Bushfire season starts early with Gippsland residents urged to prepare after deadly ‘practice run’





Posted

December 04, 2019 06:55:00

Bushfires have already threatened properties and burnt thousands of hectares in Victoria’s East Gippsland, and authorities are warning there could be more to come.

Key points:

  • Three bushfires have threatened properties in Gippsland over the past two weeks
  • Residents and fire authorities are worried the worst is yet to come
  • Authorities urge people to consider this a practice run and prepare their bushfire survival plans

One life has also been claimed by the fires when a 69-year-old contractor for the Department of Environment, Land, Water and Planning (DELWP) died as the vehicle he was driving rolled on an embankment near Gelantipy.

Tom Morgan lives about 7 kilometres south of Ensay on a property just off Great Alpine Road, and he said he was worried about what could be ahead for his community.

“We’ve got a couple of months up our sleeve now,” he said.

“Hopefully this won’t do too much harm and it will give us a bit of a buffer. If we get another bushfire, that’s the only consolation of it all.

“Once it’s burned it won’t burn twice — as long as you don’t get burnt the first time.”

Long season ahead

There have been six fires of significance over the past two weeks in East Gippsland.

Authorities were most concerned about fires near Gelantipy, Bruthen, and Ensay which, at their peak, reached emergency level.

The fires were caused by dry lightning that ignited dozens of fires along the Great Dividing Range.

Incident controller Andy Gillham said the Country Fire Authority and DELWP were not caught off-guard by the fires.

“With all the modelling that has been done by the fire researchers, they said it would be an above-average season for East Gippsland,” he said.

“Because the landscape is so dry we had lightning and fires. We did have an early start to the season, but we weren’t caught off-guard.

“We were expecting it, we were just hoping it didn’t happen.”

Mr Gillham said communities in East Gippsland should treat the recent fires as a practice run for the season.

“Yeah it’s a cruel use of phrase ‘practice run’, isn’t it?” he said.

# Data section
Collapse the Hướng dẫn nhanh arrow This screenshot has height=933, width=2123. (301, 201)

...

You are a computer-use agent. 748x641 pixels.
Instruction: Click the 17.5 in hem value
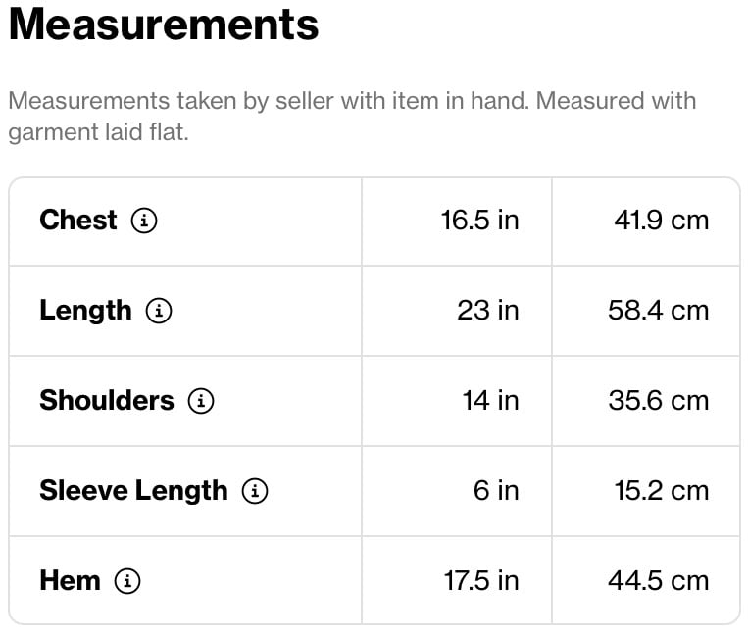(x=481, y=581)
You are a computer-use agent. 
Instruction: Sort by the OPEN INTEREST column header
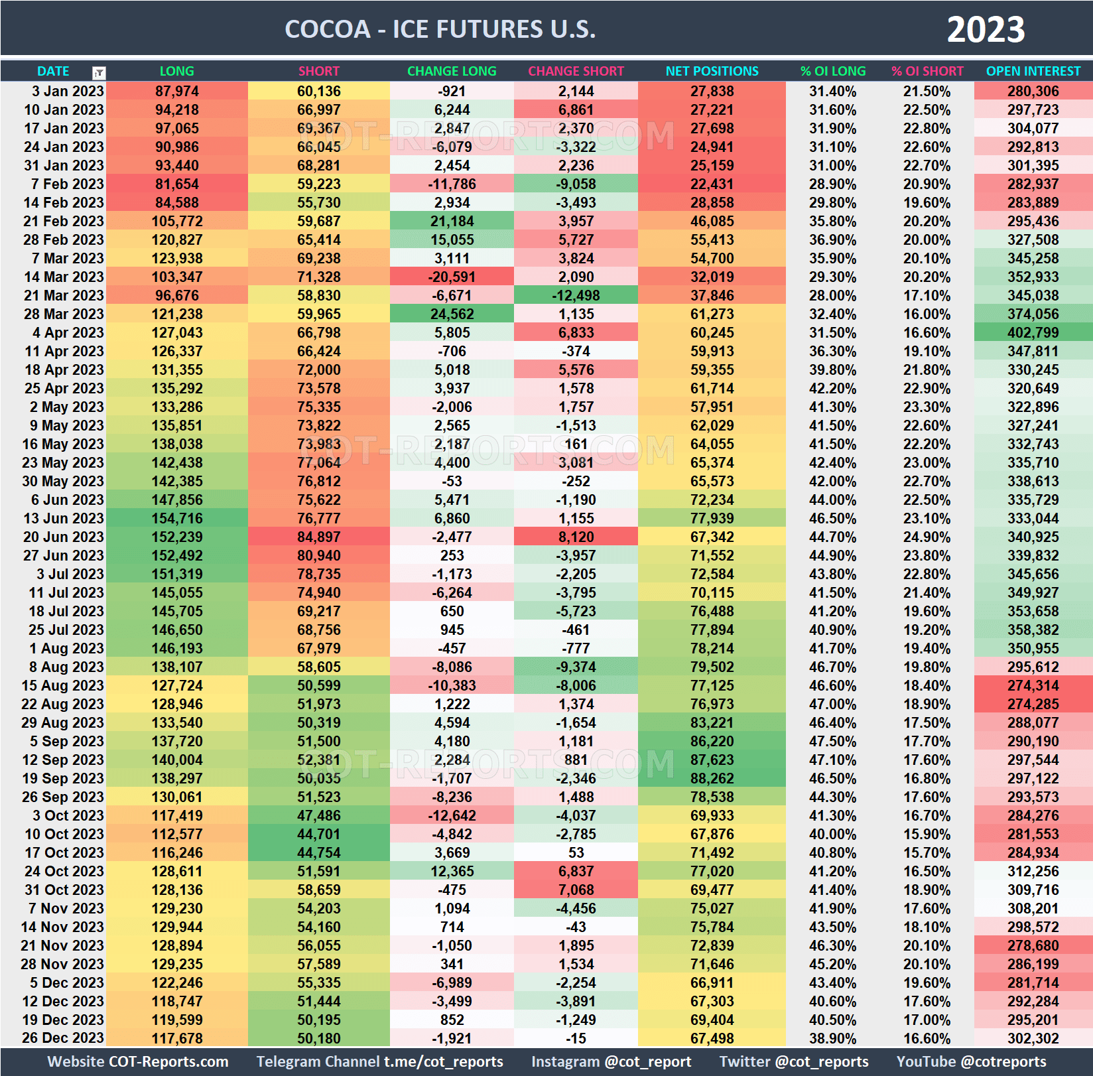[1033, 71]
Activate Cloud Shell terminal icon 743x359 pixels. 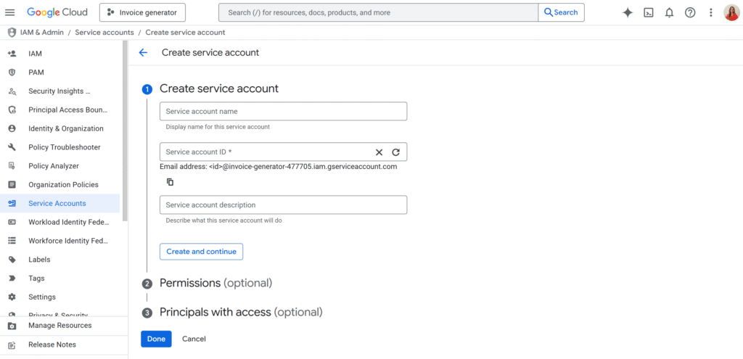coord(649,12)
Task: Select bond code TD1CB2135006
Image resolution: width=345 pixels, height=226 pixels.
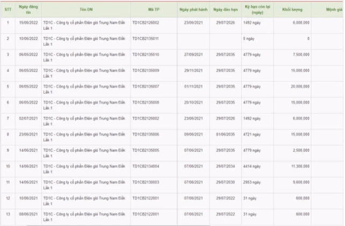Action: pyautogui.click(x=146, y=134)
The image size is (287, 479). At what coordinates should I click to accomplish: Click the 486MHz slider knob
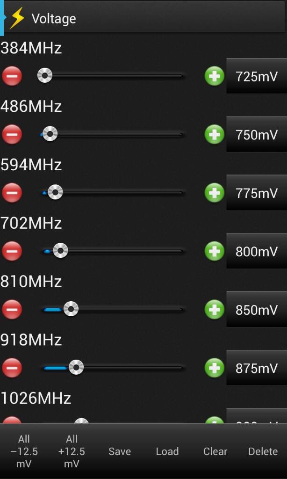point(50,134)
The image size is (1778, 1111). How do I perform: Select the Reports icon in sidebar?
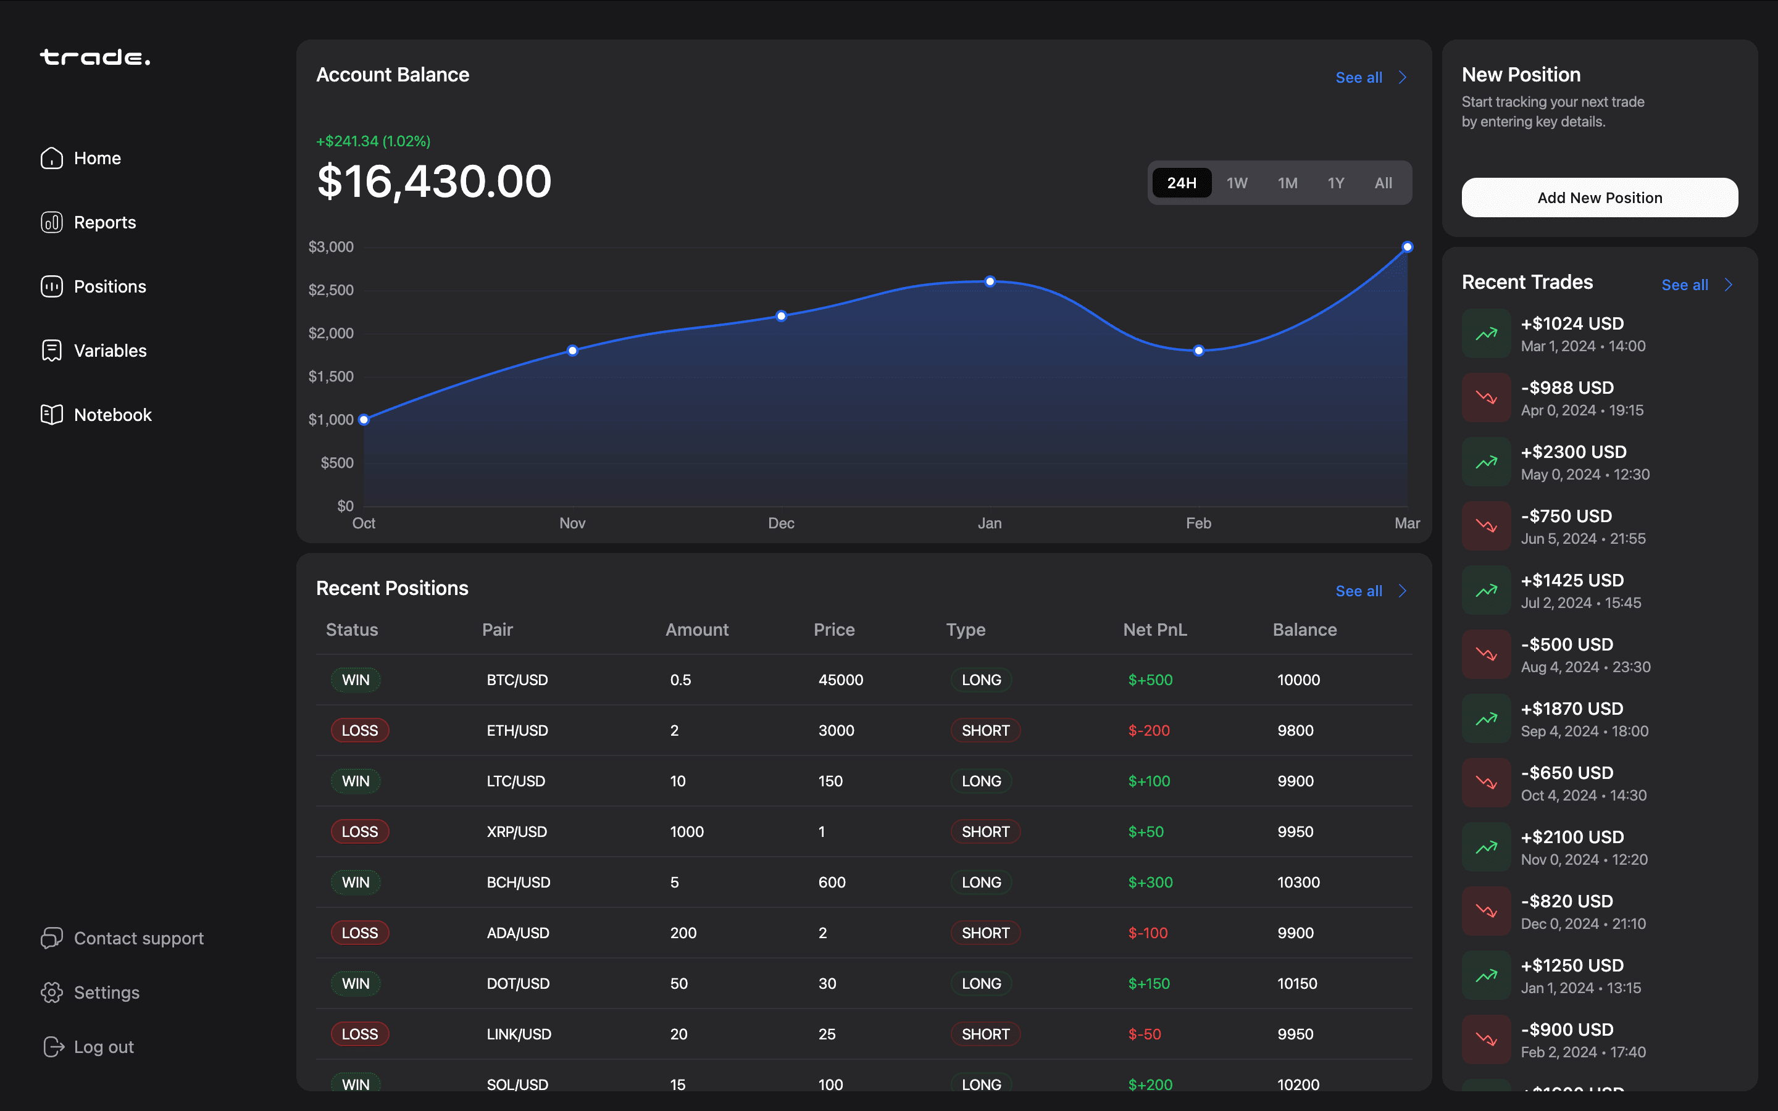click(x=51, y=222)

--

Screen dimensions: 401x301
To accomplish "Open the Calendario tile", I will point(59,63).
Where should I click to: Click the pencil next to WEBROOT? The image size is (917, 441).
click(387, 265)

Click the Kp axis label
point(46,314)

# Task brief
Duplicate the part of the bushfire article that opens with the words containing "Bushfires have already" and closes with "for his community.". The records have no connection to the bushfire article.

# The response
Bushfires have already threatened properties and burnt thousands of hectares in Victoria’s East Gippsland, and authorities are warning there could be more to come.

Key points:

  • Three bushfires have threatened properties in Gippsland over the past two weeks
  • Residents and fire authorities are worried the worst is yet to come
  • Authorities urge people to consider this a practice run and prepare their bushfire survival plans

One life has also been claimed by the fires when a 69-year-old contractor for the Department of Environment, Land, Water and Planning (DELWP) died as the vehicle he was driving rolled on an embankment near Gelantipy.

Tom Morgan lives about 7 kilometres south of Ensay on a property just off Great Alpine Road, and he said he was worried about what could be ahead for his community.